#### Document passage:
— start —
The silence is what wakes you.
In Havana, the background radiation of life is a specific, predictable chord. It is the rhythmic rattle of a 1950s Chevy passing beneath the balcony, the distant cadence of a neighbor’s television, and, above all, the steady, comforting whir of the refrigerator. When that whir dies, the silence feels heavy. It presses down on your chest. You open your eyes into a darkness so complete it feels physical.
You reach for the fan switch. Nothing. You flip the wall toggle. Nothing.
This is not a temporary glitch. It is the sound of an entire nation’s infrastructure sighing, collapsing, and giving up the ghost.
When a national power grid fails in the modern world, we tend to analyze it through the cold lens of technocrats. We talk about megawatt deficits, thermoelectric plant decay, fuel shipment delays, and infrastructure investment tallies. But those words are just a sterile mask hidden over a raw human reality. To truly understand the collapse of Cuba’s energy grid is to understand what happens to a society when the basic certainties of the nineteenth century—let alone the twenty-first—are systematically erased.
The Fragile Anatomy of Darkness
Imagine a bicycle being held together by rusted wire, twine, and sheer willpower. The rider is pedaling up a steep hill, carrying a heavy load, and running out of breath. That bicycle is the Unión Eléctrica de Cuba.
— end —
#### Exercises to complete:
1. In the Cuban power grid essay, what is the bicycle held together by rusted wire, twine, and sheer willpower said to be?
2. Continue the Cuban power grid essay from the point where it stops.
The listing after this point is separate material, unrelated to the Cuban power grid essay.

#### Source data:
— start —
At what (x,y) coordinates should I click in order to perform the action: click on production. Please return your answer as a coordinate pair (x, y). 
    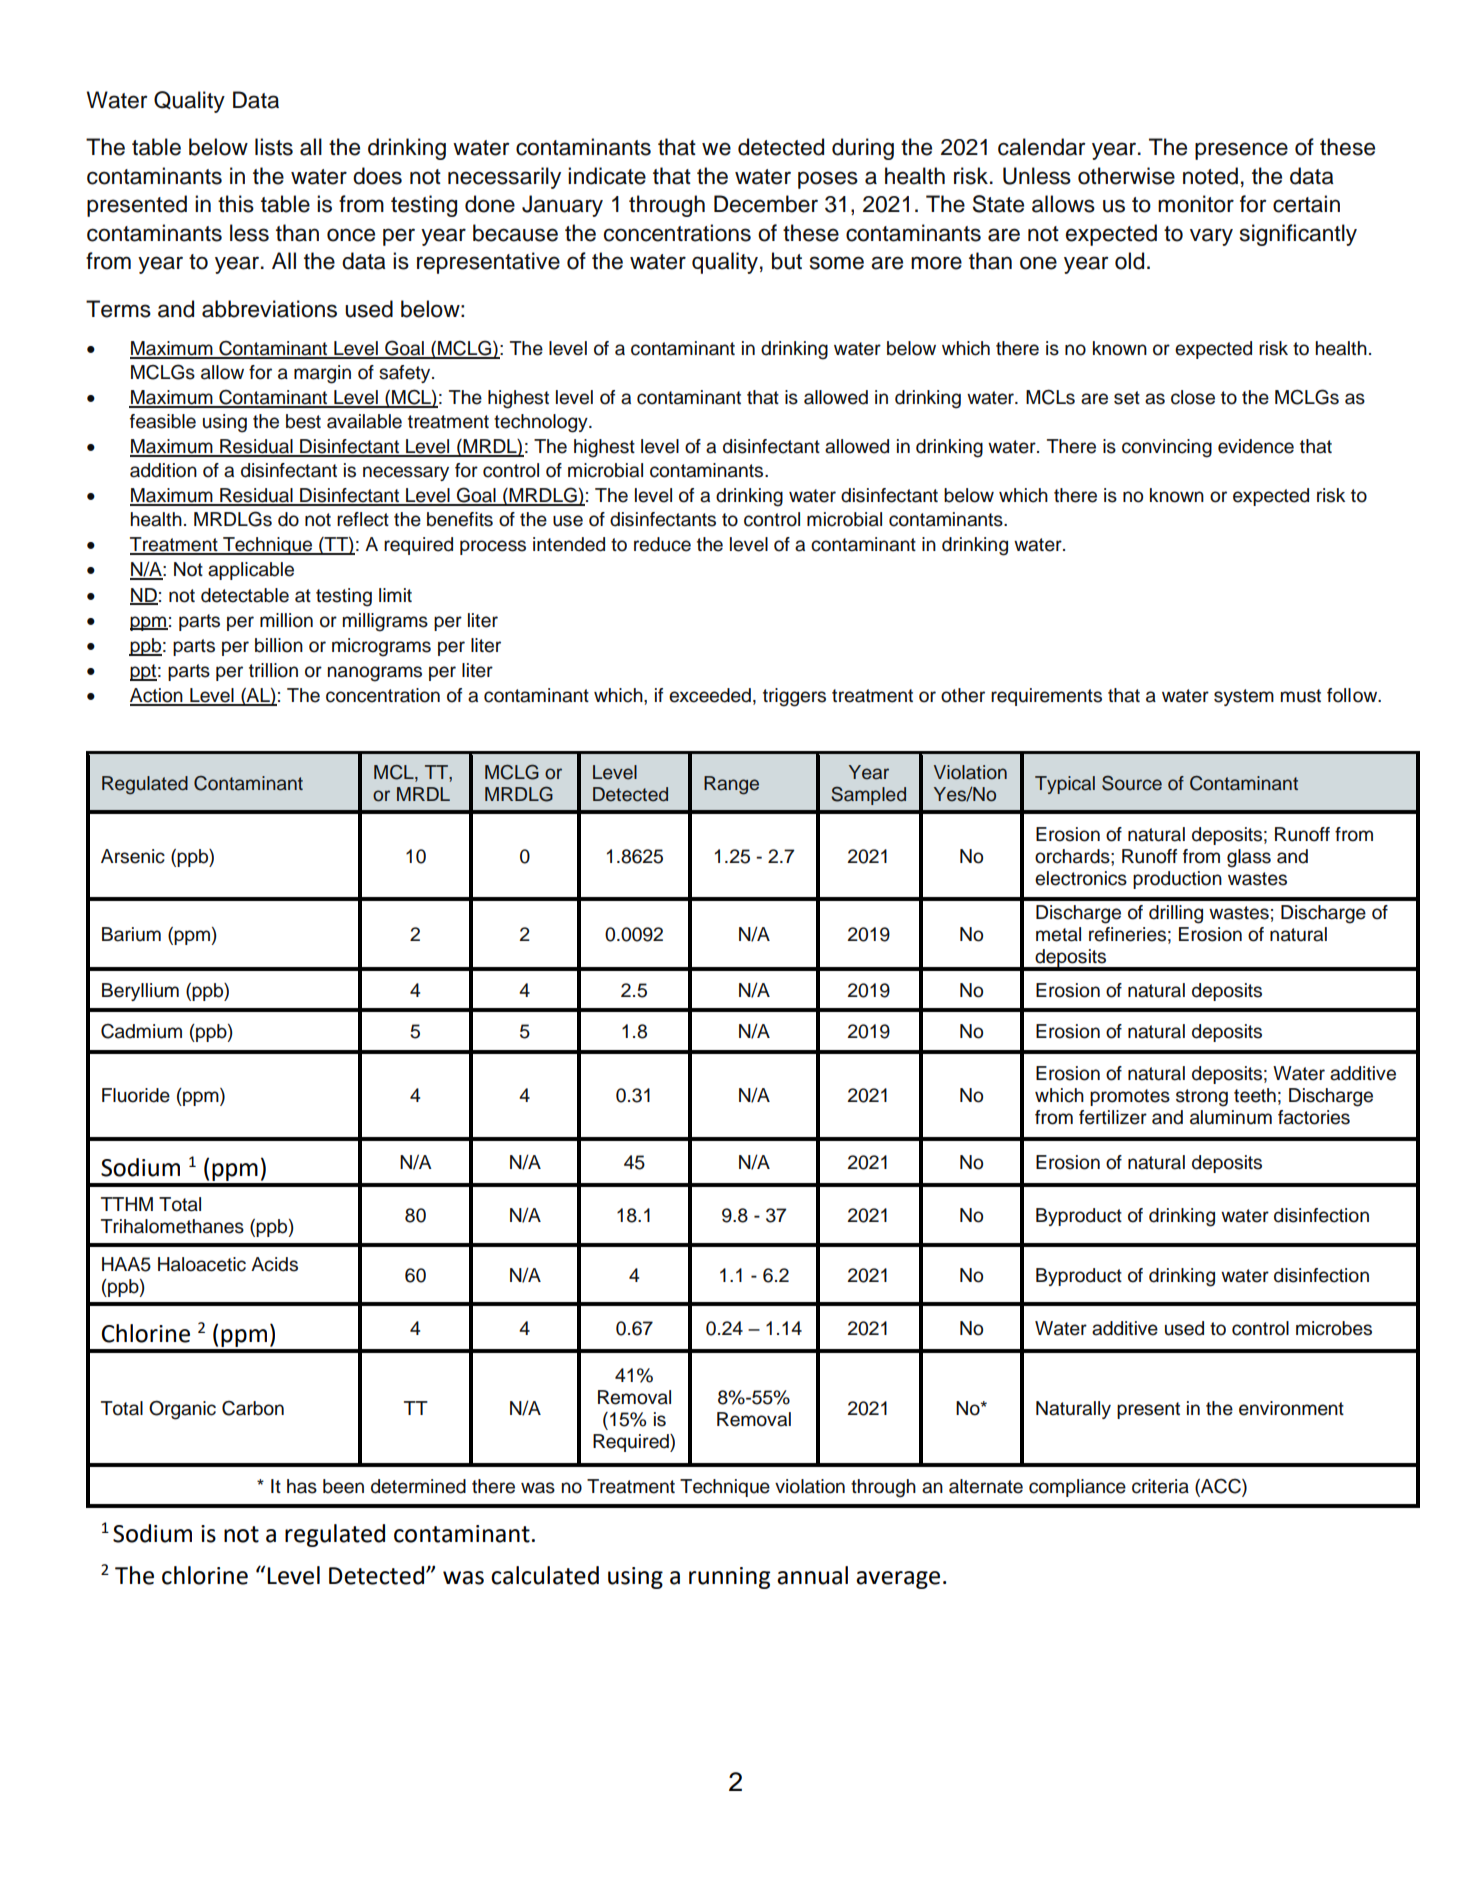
— end —
#### Answers to the exercises:
1. The bicycle is the Unión Eléctrica de Cuba.

2.
The system relies heavily on seven aging thermoelectric plants. To call them "aging" is a generous understatement; most have been operating for four decades, long past their intended lifespans. They are temperamental giants, requiring constant maintenance that they rarely receive. They consume heavy, sulfur-rich domestic crude oil, which corrodes their internal components like acid, or they rely on expensive imported fuel that the government increasingly cannot afford to buy.
When the Antonio Guiteras plant in Matanzas—the largest and most critical gear in this machine—tripped and went offline, it was not just a blown fuse. It was the final, catastrophic snap of the bicycle chain.
The domino effect was instantaneous. Without the baseline power from Guiteras to stabilize the frequency of the network, the other plants automatic-safetied themselves into darkness to prevent total physical destruction. Within minutes, ten million people were plunged into an involuntary experiment in survival.
Consider the mechanics of a modern home. We take for granted that electricity is an invisible river, always flowing, always there to drink from. When the river dries up, the consequences cascade.
- Water pumps fail. In Cuba, municipal water systems rely on electric pressure pumps to move water into high-rise apartments and neighborhood cisterns. No power means no running water.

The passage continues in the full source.